C’est quand même pas bon, tout ça.
Matthew Rosenberg n’arrive pas à donner du corps et de l’intérêt à ce récit plat, où une équipe Force Works artificielle se retrouve séparée en Amérique du Sud, piégée par des Deathloks qui enlèvent des gens pour recruter des troupes contre Ultimo. Comment, pourquoi, on n’en sait rien encore. Ca viendra peut-être après le cliffhanger, où MODOK vient sauver Rhodey.
C’est quand même pas bon, non. C’est lent, plutôt mal fichu, et les interactions ne fonctionnent juste pas. Quitte à faire un tie-in appelé Force Works, autant jouer à fond la nostalgie et reprendre les éléments de la série de départ… plutôt que d’envoyer des personnages essentiellement déconnectés du groupe original en Amérique du Sud, sans raison.
Juanan Ramirez fait au mieux, ses dessins sont corrects mais ne donnent pas vraiment de l’intérêt. Ca fonctionne, hein, c’est pas moche, mais c’est pas bien non plus.

Quelle catastrophe, ce truc.
Je crois que ni les auteurs, ni les lecteurs n’en avaient envie, et tout le monde s’est forcé ; ça n’a rien donné de bon. Les personnages réunis n’ont pas de sens ensemble, le nom accolé au groupe n’a pas de sens pour eux (hormis US Agent, PERSONNE n’a fait partie de Force Works, qui agit ici comme équipe de Maria Hill, donc d’une forme de SHIELD, ce qui contredit l’approche initiale de FW), la menace est naze (en fait, surprise, MODOK n’est pas l’allié de FW mais bien l’instigateur de tout : il a créé les Deathloks pour récupérer Ultimo et devenir… UltiMODOK, certainement l’un des noms et l’une des idées qui m’ont le plus donné envie de refermer une BD).
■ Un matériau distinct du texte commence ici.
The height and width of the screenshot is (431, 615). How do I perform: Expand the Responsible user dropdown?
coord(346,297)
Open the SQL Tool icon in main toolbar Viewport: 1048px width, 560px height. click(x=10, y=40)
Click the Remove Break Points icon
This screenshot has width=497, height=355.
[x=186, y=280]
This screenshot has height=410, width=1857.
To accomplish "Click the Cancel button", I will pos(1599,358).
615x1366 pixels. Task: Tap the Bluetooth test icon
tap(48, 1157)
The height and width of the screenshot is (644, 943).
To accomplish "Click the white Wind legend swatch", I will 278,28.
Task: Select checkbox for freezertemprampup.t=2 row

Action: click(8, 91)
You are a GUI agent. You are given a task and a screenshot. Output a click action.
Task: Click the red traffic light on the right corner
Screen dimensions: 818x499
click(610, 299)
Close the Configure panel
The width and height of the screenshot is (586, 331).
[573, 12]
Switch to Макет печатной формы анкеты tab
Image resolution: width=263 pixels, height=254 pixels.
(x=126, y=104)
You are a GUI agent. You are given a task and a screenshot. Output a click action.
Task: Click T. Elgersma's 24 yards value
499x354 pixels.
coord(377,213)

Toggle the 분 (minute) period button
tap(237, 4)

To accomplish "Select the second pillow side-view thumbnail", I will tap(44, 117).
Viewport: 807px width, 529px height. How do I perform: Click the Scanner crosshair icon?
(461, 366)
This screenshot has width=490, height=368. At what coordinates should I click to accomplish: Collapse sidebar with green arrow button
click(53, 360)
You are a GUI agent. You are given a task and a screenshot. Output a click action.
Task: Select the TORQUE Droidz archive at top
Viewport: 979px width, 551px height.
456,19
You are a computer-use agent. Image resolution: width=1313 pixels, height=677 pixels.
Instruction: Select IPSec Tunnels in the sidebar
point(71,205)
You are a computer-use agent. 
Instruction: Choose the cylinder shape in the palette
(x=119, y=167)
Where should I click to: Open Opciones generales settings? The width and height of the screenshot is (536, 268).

Tout cela finit d’une manière très lourde, avec un tour de passe-passe naze et un final où US Agent fait croire que c’est un salaud mais non.
Pff. Un gâchis total, Matthew Rosenberg sait faire mieux et n’a pas eu envie, et ça se sent. Juanan Ramirez a des petits airs de Stuart Immonen parfois, mais ce ne sont que des fulgurances dans un dessin solide mais sans folie.
Un gâchis. Plat, inutile, chiant, à oublier.
Quoi qu’il en soit, la couverture n’est pas désagréable, avec son fond blanc qui fonctionne bien.
(et « UltiMODOK », ça me fait rire, indépendamment du reste.)
Jim
Ah mais l’idée en soi est du genre bête et rigolo qui me plaît souvent. Mais c’est tellement mal amené et perdu au milieu de médiocrité que ça fait naze.